*WHAT IS REQUIRED*.
Starting at the line below holding "Open the Extensions puzzle-piece menu" and stopping at the line holding "This screenshot has height=906, width=994.", print every line exactly, both ends included, and leave the rest out.

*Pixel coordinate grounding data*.
== Segment start ==

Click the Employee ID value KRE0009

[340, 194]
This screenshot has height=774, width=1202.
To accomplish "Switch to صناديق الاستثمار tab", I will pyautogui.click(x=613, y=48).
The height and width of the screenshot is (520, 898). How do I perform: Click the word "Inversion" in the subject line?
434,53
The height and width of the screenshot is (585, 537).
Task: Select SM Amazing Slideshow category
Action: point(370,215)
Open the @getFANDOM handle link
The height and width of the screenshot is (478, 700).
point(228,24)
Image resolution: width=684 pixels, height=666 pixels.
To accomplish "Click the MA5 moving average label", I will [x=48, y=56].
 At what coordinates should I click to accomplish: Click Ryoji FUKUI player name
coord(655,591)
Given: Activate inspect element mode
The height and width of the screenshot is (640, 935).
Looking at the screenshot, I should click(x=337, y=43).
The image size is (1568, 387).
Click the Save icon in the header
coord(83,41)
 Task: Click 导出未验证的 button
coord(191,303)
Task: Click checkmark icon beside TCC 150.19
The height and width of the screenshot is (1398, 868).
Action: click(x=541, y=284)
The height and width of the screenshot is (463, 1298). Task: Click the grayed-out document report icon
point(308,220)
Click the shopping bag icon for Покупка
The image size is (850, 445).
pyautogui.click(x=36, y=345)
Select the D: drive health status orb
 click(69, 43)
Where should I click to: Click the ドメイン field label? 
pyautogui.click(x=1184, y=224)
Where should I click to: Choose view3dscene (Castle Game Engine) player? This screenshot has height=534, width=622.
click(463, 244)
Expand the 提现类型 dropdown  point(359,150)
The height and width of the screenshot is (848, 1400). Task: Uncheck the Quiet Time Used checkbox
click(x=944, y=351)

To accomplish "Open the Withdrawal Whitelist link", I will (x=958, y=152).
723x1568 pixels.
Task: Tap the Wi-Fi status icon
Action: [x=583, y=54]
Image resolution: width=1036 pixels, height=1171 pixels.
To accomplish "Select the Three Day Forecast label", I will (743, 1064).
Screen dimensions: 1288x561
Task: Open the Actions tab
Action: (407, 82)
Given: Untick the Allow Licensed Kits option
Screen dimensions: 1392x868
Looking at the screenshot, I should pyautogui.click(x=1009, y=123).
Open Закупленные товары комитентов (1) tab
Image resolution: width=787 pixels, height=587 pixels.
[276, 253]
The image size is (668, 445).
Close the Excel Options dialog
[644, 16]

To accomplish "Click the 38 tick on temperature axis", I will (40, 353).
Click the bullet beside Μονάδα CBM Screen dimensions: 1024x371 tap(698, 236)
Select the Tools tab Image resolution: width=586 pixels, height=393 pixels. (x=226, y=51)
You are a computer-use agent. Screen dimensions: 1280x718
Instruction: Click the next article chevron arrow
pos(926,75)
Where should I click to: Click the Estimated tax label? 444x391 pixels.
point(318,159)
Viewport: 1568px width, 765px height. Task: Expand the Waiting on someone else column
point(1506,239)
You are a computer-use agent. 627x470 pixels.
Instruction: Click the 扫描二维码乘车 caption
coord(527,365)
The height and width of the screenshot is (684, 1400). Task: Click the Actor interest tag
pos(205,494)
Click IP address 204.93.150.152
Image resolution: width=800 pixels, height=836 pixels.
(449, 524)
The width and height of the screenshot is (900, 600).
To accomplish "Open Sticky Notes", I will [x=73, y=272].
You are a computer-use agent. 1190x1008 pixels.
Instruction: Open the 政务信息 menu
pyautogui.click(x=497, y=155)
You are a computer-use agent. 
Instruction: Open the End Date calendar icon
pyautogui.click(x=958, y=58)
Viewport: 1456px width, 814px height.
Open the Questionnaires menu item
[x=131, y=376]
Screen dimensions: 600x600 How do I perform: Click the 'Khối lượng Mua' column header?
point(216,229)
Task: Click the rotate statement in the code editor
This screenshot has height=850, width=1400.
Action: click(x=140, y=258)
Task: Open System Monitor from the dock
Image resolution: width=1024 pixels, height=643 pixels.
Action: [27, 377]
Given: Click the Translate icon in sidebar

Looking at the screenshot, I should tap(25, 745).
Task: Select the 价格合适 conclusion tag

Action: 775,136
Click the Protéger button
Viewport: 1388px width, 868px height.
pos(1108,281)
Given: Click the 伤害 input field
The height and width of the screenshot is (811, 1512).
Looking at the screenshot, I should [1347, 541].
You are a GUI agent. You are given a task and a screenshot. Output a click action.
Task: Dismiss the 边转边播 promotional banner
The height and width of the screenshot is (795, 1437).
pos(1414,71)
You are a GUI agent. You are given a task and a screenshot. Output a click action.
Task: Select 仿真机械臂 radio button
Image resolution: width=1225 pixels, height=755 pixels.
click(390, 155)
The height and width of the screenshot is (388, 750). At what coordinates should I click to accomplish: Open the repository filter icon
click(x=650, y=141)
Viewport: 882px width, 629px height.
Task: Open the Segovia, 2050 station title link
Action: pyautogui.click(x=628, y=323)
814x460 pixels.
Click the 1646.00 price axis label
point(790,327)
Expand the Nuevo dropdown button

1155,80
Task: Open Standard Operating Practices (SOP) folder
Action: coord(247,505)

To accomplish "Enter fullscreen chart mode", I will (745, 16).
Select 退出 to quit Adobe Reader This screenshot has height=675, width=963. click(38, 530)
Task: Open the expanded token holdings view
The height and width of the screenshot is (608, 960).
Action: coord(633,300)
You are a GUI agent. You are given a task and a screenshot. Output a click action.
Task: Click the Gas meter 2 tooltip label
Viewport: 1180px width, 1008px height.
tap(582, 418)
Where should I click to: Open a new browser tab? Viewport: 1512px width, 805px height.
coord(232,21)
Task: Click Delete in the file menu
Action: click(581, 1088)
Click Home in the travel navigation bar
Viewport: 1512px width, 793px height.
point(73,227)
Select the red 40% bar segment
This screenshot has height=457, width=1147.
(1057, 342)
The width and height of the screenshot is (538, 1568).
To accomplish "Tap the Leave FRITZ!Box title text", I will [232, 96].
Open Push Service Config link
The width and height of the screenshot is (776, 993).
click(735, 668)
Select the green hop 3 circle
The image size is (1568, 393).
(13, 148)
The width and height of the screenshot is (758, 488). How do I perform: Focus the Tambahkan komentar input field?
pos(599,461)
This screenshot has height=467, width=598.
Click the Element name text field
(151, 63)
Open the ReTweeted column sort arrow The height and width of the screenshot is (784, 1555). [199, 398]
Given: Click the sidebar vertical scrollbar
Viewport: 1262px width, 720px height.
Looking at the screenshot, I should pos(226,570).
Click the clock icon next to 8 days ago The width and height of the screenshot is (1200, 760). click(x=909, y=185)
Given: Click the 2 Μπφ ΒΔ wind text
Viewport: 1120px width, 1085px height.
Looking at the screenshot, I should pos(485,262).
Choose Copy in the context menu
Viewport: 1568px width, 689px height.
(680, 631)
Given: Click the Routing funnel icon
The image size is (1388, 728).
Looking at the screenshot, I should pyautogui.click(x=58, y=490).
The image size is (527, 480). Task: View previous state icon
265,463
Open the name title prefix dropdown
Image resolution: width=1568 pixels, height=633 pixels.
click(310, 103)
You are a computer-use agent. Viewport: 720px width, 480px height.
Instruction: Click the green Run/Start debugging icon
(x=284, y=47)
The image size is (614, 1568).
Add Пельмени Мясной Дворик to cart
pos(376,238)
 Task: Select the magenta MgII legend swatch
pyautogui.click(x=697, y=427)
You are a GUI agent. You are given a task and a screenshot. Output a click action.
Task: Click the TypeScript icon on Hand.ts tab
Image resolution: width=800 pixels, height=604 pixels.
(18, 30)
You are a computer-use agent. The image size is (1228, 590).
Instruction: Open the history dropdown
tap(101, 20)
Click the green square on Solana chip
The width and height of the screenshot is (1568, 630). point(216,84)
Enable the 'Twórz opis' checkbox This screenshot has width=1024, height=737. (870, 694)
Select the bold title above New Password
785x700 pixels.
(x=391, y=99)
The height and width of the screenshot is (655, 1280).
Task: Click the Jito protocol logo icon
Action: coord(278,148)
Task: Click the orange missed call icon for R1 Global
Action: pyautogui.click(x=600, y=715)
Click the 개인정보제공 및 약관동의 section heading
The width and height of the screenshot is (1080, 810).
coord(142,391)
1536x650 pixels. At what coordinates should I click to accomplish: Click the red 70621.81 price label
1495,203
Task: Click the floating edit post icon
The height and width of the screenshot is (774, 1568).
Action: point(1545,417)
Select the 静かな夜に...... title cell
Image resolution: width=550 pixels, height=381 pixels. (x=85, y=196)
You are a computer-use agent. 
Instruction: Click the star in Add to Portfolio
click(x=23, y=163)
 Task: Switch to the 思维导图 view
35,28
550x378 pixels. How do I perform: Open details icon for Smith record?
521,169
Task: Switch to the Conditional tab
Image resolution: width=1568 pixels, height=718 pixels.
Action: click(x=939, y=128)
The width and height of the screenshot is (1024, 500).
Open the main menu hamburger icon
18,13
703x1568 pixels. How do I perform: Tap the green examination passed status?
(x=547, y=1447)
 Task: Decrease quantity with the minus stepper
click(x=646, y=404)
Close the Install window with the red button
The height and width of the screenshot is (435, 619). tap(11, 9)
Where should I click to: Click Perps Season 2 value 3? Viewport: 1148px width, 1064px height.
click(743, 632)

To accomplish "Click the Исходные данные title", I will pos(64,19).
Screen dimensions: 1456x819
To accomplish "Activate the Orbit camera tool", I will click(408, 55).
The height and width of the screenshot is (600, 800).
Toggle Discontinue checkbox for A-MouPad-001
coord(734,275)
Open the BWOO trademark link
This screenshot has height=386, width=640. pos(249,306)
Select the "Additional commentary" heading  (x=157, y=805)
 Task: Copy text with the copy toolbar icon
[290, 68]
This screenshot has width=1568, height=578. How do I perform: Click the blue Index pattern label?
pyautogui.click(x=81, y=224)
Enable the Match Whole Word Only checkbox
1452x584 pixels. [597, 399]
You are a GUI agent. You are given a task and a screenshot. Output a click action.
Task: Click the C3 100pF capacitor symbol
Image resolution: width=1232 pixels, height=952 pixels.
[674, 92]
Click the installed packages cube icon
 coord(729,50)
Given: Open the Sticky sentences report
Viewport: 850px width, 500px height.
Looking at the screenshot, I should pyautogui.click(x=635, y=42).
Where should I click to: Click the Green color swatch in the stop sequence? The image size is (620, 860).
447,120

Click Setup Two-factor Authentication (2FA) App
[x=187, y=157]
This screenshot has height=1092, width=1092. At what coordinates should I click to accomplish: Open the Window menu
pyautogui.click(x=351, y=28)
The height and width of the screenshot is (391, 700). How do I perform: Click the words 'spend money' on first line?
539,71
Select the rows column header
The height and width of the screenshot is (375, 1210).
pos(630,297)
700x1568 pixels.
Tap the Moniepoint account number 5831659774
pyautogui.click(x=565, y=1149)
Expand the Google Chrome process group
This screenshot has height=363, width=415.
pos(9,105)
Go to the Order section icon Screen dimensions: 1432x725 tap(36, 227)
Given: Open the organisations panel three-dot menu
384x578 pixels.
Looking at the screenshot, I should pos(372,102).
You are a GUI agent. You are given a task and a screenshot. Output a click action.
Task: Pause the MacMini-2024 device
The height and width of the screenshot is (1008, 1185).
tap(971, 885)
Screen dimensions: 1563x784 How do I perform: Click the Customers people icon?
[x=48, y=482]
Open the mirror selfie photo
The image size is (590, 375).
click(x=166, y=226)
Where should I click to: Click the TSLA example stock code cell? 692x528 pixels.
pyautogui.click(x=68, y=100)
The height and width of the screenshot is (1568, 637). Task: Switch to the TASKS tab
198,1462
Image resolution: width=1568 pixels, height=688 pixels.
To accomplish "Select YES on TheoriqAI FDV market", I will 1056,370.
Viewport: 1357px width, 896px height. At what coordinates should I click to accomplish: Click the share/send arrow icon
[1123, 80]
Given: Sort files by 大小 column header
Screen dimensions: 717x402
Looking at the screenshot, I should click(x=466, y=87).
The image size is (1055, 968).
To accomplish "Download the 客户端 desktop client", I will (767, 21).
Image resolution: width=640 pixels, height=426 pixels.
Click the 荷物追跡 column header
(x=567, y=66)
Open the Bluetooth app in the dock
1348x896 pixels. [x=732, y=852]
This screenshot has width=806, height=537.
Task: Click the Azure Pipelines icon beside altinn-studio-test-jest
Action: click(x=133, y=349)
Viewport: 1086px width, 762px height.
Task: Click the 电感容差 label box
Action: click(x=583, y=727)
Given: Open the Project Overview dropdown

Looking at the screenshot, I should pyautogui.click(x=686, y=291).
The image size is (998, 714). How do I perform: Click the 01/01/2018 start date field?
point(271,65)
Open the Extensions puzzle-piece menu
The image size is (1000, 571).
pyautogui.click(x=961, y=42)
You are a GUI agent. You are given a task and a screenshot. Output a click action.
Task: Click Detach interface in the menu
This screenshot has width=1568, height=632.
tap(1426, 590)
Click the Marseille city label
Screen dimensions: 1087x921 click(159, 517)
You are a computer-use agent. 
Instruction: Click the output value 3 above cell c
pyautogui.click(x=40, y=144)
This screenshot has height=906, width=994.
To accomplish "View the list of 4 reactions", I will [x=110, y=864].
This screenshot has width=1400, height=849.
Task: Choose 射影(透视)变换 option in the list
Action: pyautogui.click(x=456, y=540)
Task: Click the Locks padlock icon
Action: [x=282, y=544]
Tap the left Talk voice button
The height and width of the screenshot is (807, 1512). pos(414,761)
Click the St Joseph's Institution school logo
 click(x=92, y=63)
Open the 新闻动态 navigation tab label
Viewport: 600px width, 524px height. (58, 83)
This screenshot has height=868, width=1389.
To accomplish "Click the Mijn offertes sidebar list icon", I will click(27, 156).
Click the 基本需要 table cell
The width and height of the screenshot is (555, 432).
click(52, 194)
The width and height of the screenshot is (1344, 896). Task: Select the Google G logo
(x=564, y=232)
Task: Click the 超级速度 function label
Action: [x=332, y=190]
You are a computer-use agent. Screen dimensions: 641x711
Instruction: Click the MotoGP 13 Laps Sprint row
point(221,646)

== Segment end ==

*SOLUTION FOR THIS PROBLEM*.
Open the Extensions puzzle-piece menu
The image size is (1000, 571).
pyautogui.click(x=961, y=42)
You are a GUI agent. You are given a task and a screenshot. Output a click action.
Task: Click Detach interface in the menu
This screenshot has width=1568, height=632.
tap(1426, 590)
Click the Marseille city label
Screen dimensions: 1087x921 click(159, 517)
You are a computer-use agent. 
Instruction: Click the output value 3 above cell c
pyautogui.click(x=40, y=144)
This screenshot has height=906, width=994.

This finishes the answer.